START Records to process
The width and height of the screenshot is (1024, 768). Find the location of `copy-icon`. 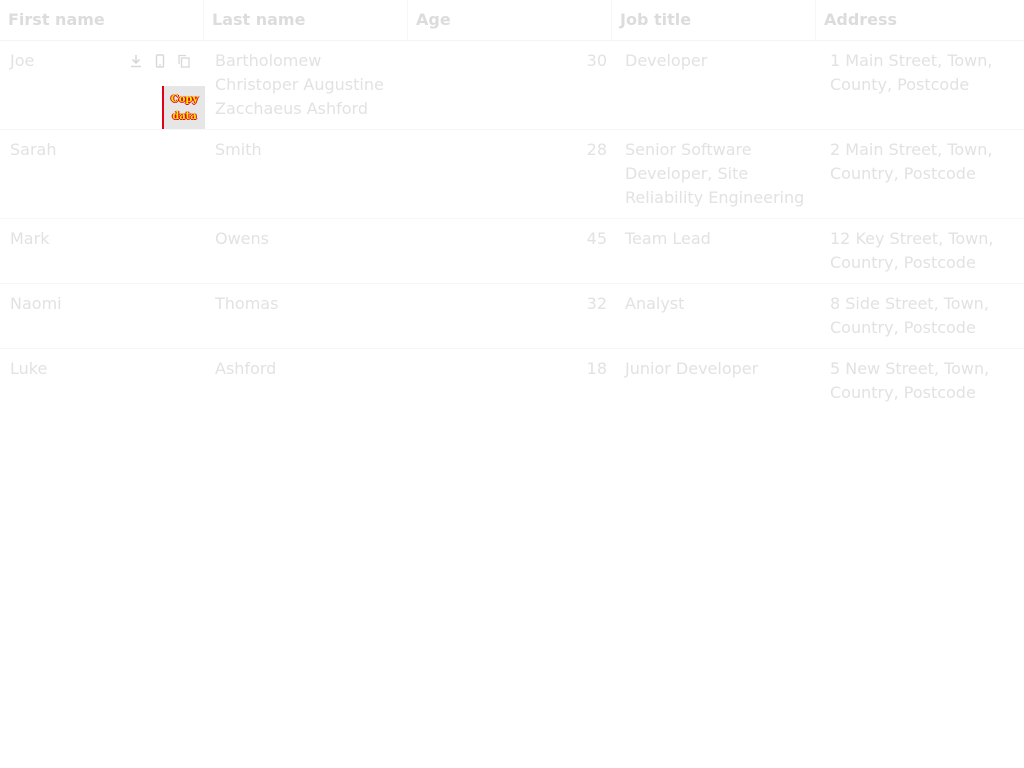

copy-icon is located at coordinates (184, 61).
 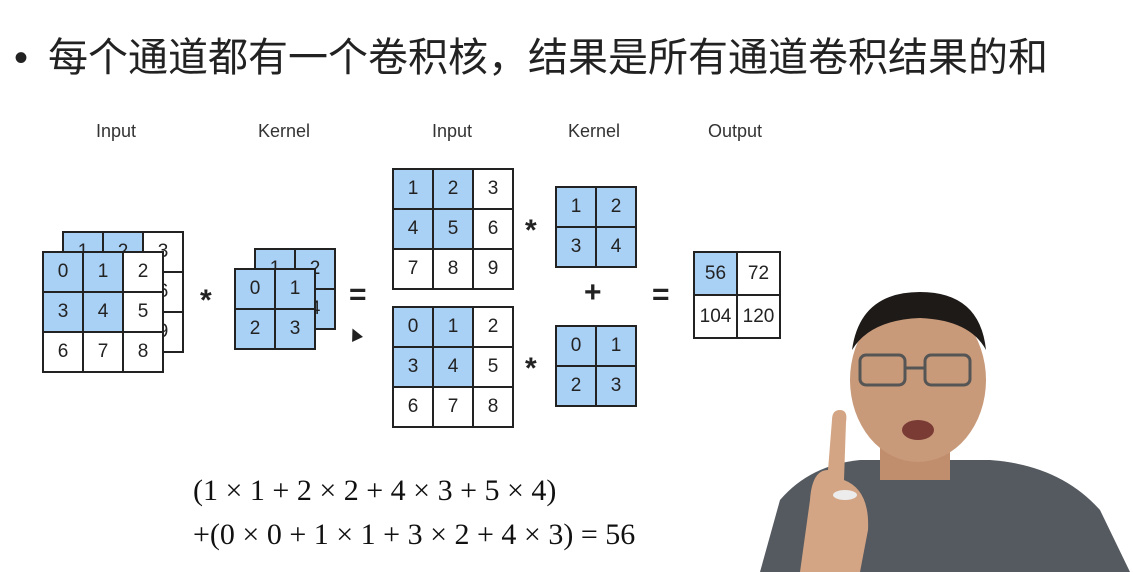 What do you see at coordinates (116, 131) in the screenshot?
I see `label-input-left: Input` at bounding box center [116, 131].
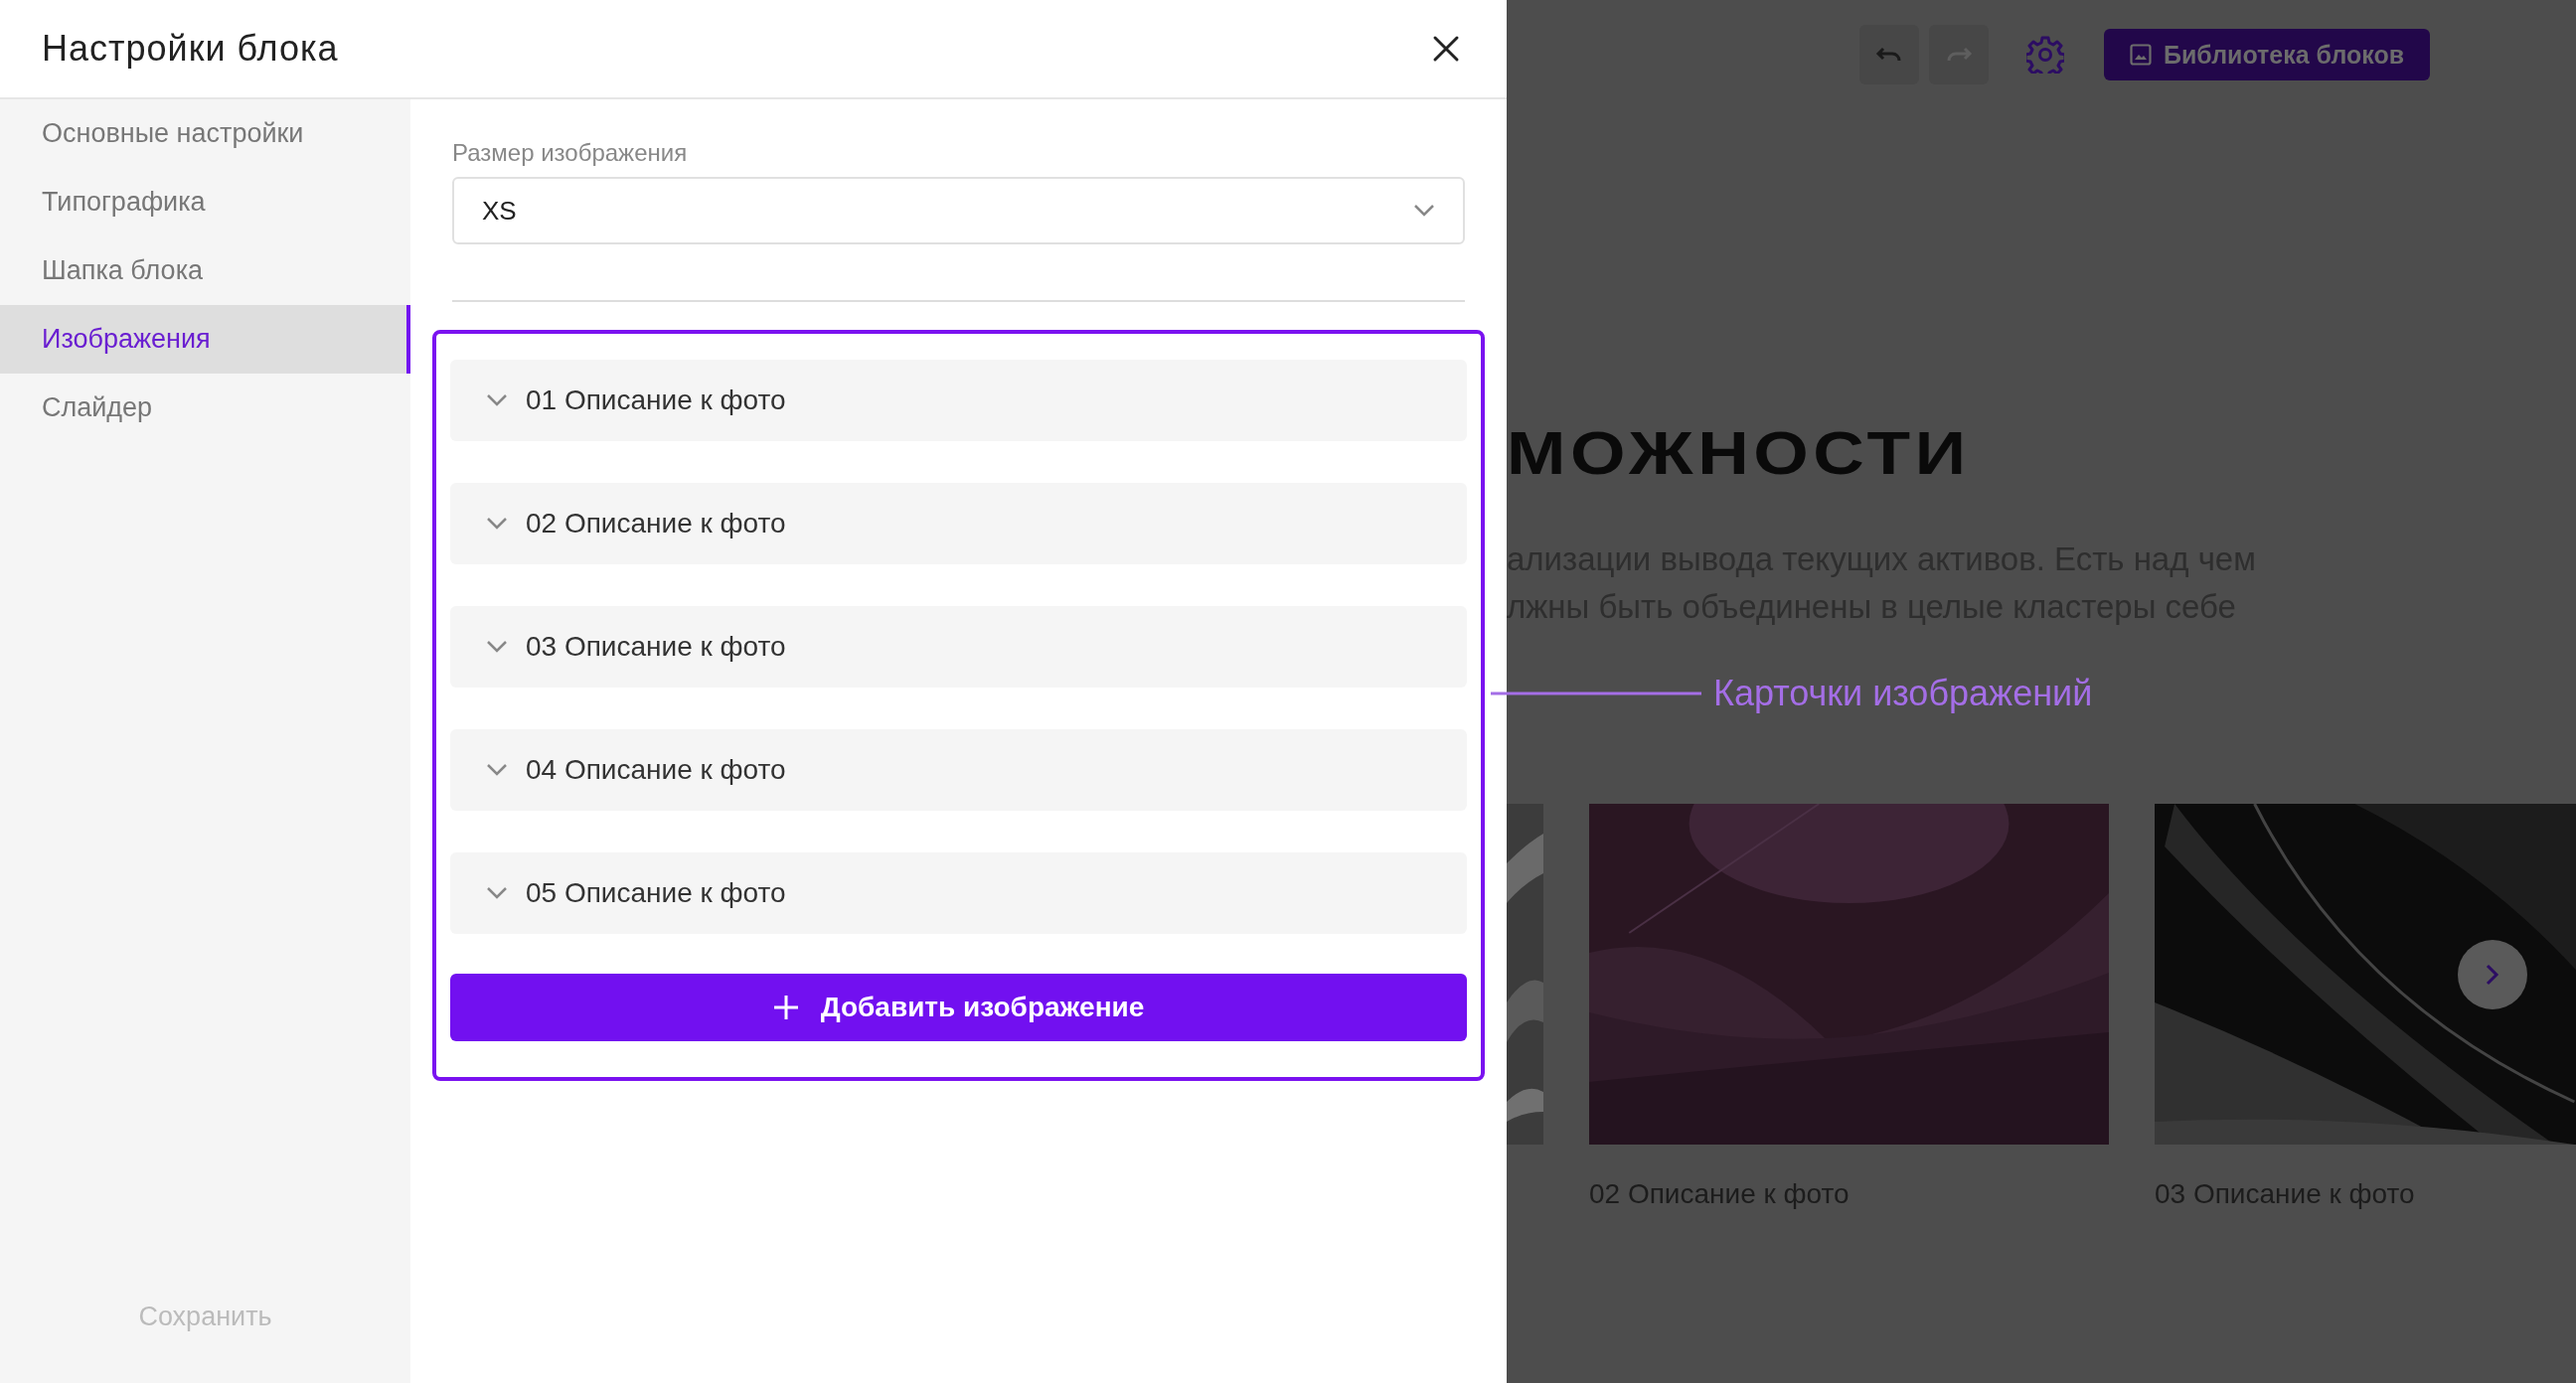 This screenshot has width=2576, height=1383. I want to click on image-card-row: 03 Описание к фото, so click(958, 647).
END Records to process
**Your instructions:**
Please put every line of the rows above into a JSON list of strings, one string per line, skipping blank lines and leaving out the pictures.

**Task result:**
[
  "The width and height of the screenshot is (1024, 768). Find the location of `copy-icon`. ",
  "copy-icon is located at coordinates (184, 61).",
  "  What do you see at coordinates (116, 131) in the screenshot?",
  "I see `label-input-left: Input` at bounding box center [116, 131].",
  " This screenshot has width=2576, height=1383. I want to click on image-card-row: 03 Описание к фото, so click(958, 647)."
]